Kaapo Kakko drops to the third line
The new look Blueshirts will host the Detroit Red Wings on Tuesday night with Barclay Goodrow back in action after the birth of his child. Per multiple reports, Nick Bonino was promoted to third line center, indicating Jonny Brodzinski would be a healthy scratch along with Connor Mackey. It’s expected that Goodrow would center the fourth line.
Of course, the story out of practice was seeing Wheeler on the first line and Kakko with Will Cuylle and Bonino on the third unit. So, what does this mean for Kakko?
“This isn’t to say that we don’t go back with Kaapo either at some point,” Laviolette noted. “I think just to change it up and to give it a different look for a day, for possibly a game, I don’t think there’s anything wrong with that. Maybe Kaapo is that guy, too… Maybe it helps Kaapo, too. I think you have to give it a stretch to see what happens. We’ll see.”
Kakko, 22, has only 2 points in 11 games this season while averaging 15:21 per game. The biggest issue with the 2019 second overall pick’s game is his penchant to play on the perimeter. Meanwhile, the 37 year-old Wheeler has just 1 assist through 11 games this season, which makes the move a little mind-boggling.
Let’s minimize the fact that Wheeler is playing fewer minutes per game than Kakko at 11:58 and try to determine what Laviolette could be seeing in making this move.
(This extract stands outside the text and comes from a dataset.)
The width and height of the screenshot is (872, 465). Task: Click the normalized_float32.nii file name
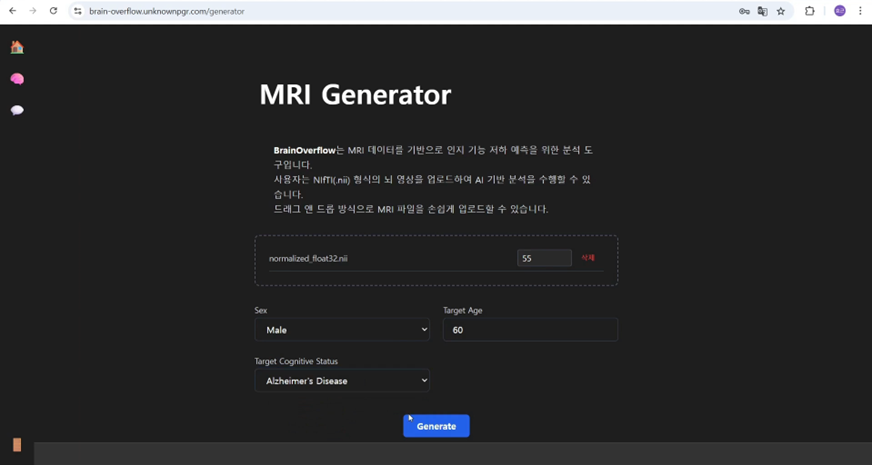click(308, 258)
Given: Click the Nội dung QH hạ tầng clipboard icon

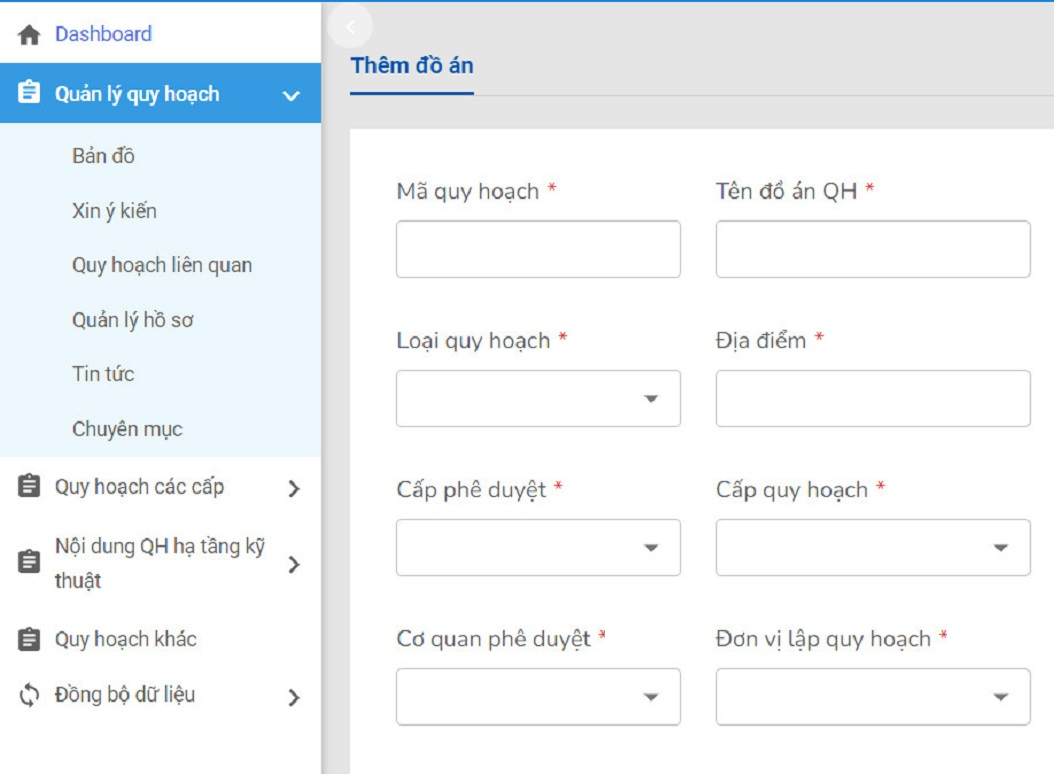Looking at the screenshot, I should [x=29, y=562].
According to NHL Edge’s player tracking technology, Wheeler is faster at 22.14 mph versus Kakko’s 20.58, which harkens back to Laviolette’s comments about the veteran moving his feet. Additionally, Wheeler has a harder shot, clocking in at 87.04 with Kakko at 81.64.
However, what stands out to me is the fact that Wheeler simply shoots more than Kakko and mostly from high danger areas of the ice. Of his 21 shots on goal, 11 of them are from at or near the net, compared to Kakko’s 8.
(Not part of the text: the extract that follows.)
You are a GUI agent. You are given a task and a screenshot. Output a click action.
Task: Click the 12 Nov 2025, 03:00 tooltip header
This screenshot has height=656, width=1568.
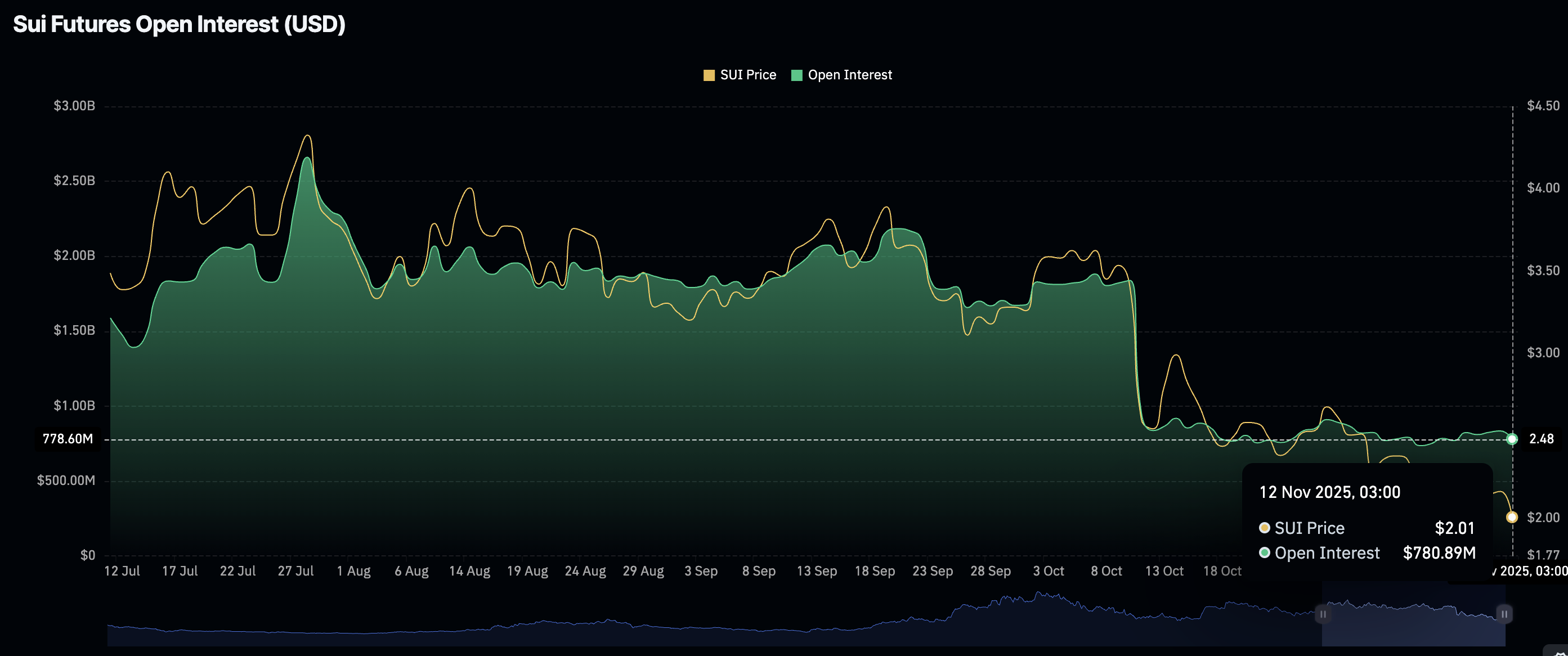click(1329, 492)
While it’s possible that Laviolette may be looking to get Wheeler going with this move, he could also be looking to light a fire under Kakko. We will certainly find out which it is, come tomorrow night.
How the injuries have impacted the lineup
It’s never easy for teams to lose a top performer to injury during a long season, and it’s certainly even worse when injuries affect more than one key player at the same time. Unfortunately for the Rangers, at least for the short term, that’s the situation in which they find themselves.
In a penalty-ridden, largely defensive game in which the Blueshirts edged past the Carolina Hurricanes last Thursday night, it proved costly. Initially, they lost Adam Fox to a lower-body injury, and then Filip Chytil left the game with an upper-body injury. By the next day, the Rangers recalled Jonny Brodzinski, Connor Mackey, and Louis Domingue, indicating that Igor Shesterkin was also banged up and day-to-day.
“The plan doesn’t really change with regard to players moving in and out of the lineup,” Laviolette stated. “It doesn’t come with different messages. Obviously, there are holes that have to be filled with regard to injury. But I’d like to see us play a better game. I don’t know if that has to do with Fox being in there or not.”
Missing Filip Chytil for any length of time may slow down the torrid point accrual pace for Artemi Panarin, though he did score two points Saturday night. But missing Adam Fox impacts the power play and even more concerning — weakens the quality of the Rangers defense in all facets of the game. In particular, the junior pairing of Jones and Schneider has not been a solid element for the Blueshirts, to date.
Ultimately, the Rangers will need to buckle down and stick to the new systems that the coaching staff has implemented. Regardless of who is in the lineup, a good structure can go a long way when dealing with injuries and lineup changes.